__Work order__
Go through the material under this sentence. Return every line holding "menuitem".

__Task data__
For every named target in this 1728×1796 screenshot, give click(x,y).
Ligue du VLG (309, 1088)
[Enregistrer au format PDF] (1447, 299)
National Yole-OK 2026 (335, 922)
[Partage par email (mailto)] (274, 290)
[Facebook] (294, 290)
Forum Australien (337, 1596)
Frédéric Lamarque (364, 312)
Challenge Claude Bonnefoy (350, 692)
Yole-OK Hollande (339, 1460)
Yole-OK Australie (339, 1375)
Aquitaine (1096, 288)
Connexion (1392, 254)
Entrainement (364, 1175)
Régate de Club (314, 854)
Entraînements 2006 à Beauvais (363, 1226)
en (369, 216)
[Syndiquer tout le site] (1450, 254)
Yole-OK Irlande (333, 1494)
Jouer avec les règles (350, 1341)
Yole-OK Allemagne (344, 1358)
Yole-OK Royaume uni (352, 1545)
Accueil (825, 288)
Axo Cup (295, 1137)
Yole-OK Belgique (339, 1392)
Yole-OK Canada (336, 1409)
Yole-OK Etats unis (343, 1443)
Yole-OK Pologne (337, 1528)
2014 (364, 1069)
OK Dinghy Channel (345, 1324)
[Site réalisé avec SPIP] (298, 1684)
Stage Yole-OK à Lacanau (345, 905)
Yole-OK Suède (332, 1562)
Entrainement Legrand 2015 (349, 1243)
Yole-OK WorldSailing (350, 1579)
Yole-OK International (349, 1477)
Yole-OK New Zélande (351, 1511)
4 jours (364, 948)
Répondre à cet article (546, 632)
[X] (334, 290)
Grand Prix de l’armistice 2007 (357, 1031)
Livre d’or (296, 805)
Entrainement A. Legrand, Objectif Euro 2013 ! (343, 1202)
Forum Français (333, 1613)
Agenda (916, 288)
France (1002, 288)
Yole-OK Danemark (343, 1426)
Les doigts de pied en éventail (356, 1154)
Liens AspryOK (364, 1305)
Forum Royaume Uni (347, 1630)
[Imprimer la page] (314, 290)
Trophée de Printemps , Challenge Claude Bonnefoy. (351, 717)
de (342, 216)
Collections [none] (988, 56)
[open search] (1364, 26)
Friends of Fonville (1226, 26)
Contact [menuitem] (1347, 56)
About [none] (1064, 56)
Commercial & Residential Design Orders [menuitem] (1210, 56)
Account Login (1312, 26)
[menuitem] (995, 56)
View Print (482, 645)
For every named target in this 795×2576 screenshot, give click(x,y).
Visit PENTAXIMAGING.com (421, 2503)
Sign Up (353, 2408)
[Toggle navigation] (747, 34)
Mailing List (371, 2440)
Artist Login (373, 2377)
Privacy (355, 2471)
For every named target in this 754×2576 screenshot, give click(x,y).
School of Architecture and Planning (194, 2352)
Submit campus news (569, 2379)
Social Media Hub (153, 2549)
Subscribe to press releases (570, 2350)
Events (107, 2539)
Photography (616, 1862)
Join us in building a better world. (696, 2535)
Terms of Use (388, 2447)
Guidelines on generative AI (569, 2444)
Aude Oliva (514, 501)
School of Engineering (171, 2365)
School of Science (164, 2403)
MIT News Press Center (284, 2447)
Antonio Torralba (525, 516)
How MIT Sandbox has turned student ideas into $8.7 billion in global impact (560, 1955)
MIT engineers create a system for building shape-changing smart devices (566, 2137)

__Result for this exercise__
Contact [menuitem] (1347, 56)
Commercial & Residential Design Orders [menuitem] (1210, 56)
[menuitem] (995, 56)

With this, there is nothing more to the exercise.